Once the code is saved into a file (e.g., iris.rs), you can import it into your project. To work with the typed data, initialize a CsvDataFrame type by passing the CsvDataset you created earlier.
mod iris;
use iris::*;
let df = CsvDataFrame::new(&dataset); // Build a reader for the csv file
let path = "iris.csv";
let file = File::open(path)?;
let rdr = csv::ReaderBuilder::new()
.has_headers(true)
.from_reader(file);
// builf the CsvDataset with reader and nullvalues
let dataset = CsvDataset::new(rdr, NullValues(vec!["NA"]));
// The iris.rs file is generate with the binary of csv_deserializer
// Then inside the iris.rs file a CsvDataFrame is used
// as the main struct which contains all the data
let df = CsvDataFrame::new(&dataset);
// Do ETL stuffes in a type safe way but it comes at less
// flexibility sometimes, so you can always use CsvDataset which
// use CsvAny as the type for every cell
// Can destruct the column wrapper called CsvColumn with if let
if let CsvColumn::target(target) = &df.target
&& let CsvColumn::petal_length_cm(_pet_length) = &df.petal_length_cm
{
target.iter().for_each(|x| match x {
target::Iris_setosa => todo!(),
target::Iris_versicolor => todo!(),
target::Iris_virginica => todo!(),
target::Null => todo!(),
});
}
// Can use a list of all columns
// make sure to use completion
// for match arms
for col in df.get_columns() {
match col {
CsvColumn::sepal_length_cm(sepal_length_cms) => todo!(),
CsvColumn::sepal_width_cm(sepal_width_cms) => todo!(),
CsvColumn::petal_length_cm(petal_length_cms) => todo!(),
CsvColumn::petal_width_cm(petal_width_cms) => todo!(),
CsvColumn::target(targets) => todo!(),
}
}Sanitization is achived converting any number or special char to Strings that will be used in the generated code.
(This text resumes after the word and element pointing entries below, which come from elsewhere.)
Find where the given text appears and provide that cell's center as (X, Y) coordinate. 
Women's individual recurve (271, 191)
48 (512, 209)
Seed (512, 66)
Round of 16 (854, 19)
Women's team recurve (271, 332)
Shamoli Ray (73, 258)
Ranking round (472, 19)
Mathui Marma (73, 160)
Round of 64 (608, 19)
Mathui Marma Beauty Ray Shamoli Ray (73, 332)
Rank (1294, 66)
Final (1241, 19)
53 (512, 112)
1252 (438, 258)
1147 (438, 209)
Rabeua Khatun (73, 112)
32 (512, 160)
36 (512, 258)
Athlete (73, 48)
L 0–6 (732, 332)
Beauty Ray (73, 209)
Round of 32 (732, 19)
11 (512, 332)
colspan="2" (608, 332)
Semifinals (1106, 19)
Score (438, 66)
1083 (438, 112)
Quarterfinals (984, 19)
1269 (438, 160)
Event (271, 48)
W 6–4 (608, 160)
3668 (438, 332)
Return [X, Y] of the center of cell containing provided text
In particular the function which does it is contained in sanitizer.rs (sanitize_identifier).
The library identifies types by attempting to parse each raw CSV value.
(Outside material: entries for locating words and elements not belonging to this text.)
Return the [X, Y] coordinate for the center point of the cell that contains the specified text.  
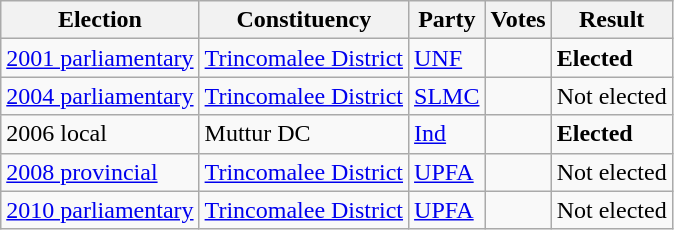
UNF [447, 58]
2006 local [100, 134]
Party [447, 20]
SLMC [447, 96]
Votes [518, 20]
Ind [447, 134]
2001 parliamentary [100, 58]
2004 parliamentary [100, 96]
2008 provincial [100, 172]
Muttur DC [304, 134]
Constituency [304, 20]
Election [100, 20]
2010 parliamentary [100, 210]
Result [612, 20]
- Numerical: If a value parses as an
i64, it is treated as anInt; if it parses as anf64, it is treated as aFloat. For example taking a look atsepal length (cm)in the iris dataset, the resulting type is:
#[derive(Debug, Clone, Copy, PartialEq)]
pub enum sepal_length_cm {
Float(f64),
Null,
}
// Also implement from string
impl std::str::FromStr for sepal_length_cm {
type Err = String;
fn from_str(s: &str) -> Result<Self, Self::Err> {
let f = s.parse::<f64>().unwrap();
Ok(sepal_length_cm::Float(f))
}
}- Categorical: Values that cannot be parsed as numbers are treated as
Str. The generated rust code for a string values column is like: (Example for iris dataset)
create_enum!(target;
"Iris-setosa" => Iris_setosa,
"Iris-versicolor" => Iris_versicolor,
"Iris-virginica" => Iris_virginica,
Null,
);The create_enum macro is used to have a sintactic sugar way to associate raw strings to the the typed enum variant.
- Metadata:
ColumnInfotracks the count of these types and stores unique variants to facilitate categorical Enum generation.
This is the example for the iris dataset:
sepal length (cm),sepal width (cm),petal length (cm),petal width (cm),target
5.1,3.5,1.4,0.2,Iris-setosa
4.9,3.0,1.4,0.2,Iris-setosa
4.7,3.2,1.3,0.2,Iris-setosa
4.6,3.1,1.5,0.2,Iris-setosa
Rust generated code:
#[derive(Debug)]
pub enum CsvColumn {
sepal_length_cm(Vec<sepal_length_cm>),
sepal_width_cm(Vec<sepal_width_cm>),
petal_length_cm(Vec<petal_length_cm>),
petal_width_cm(Vec<petal_width_cm>),
target(Vec<target>),
}
pub struct CsvDataFrame {
pub sepal_length_cm: CsvColumn,
pub sepal_width_cm: CsvColumn,
pub petal_length_cm: CsvColumn,
pub petal_width_cm: CsvColumn,
pub target: CsvColumn,
}Each enum used to represent the csv value have a Null variant.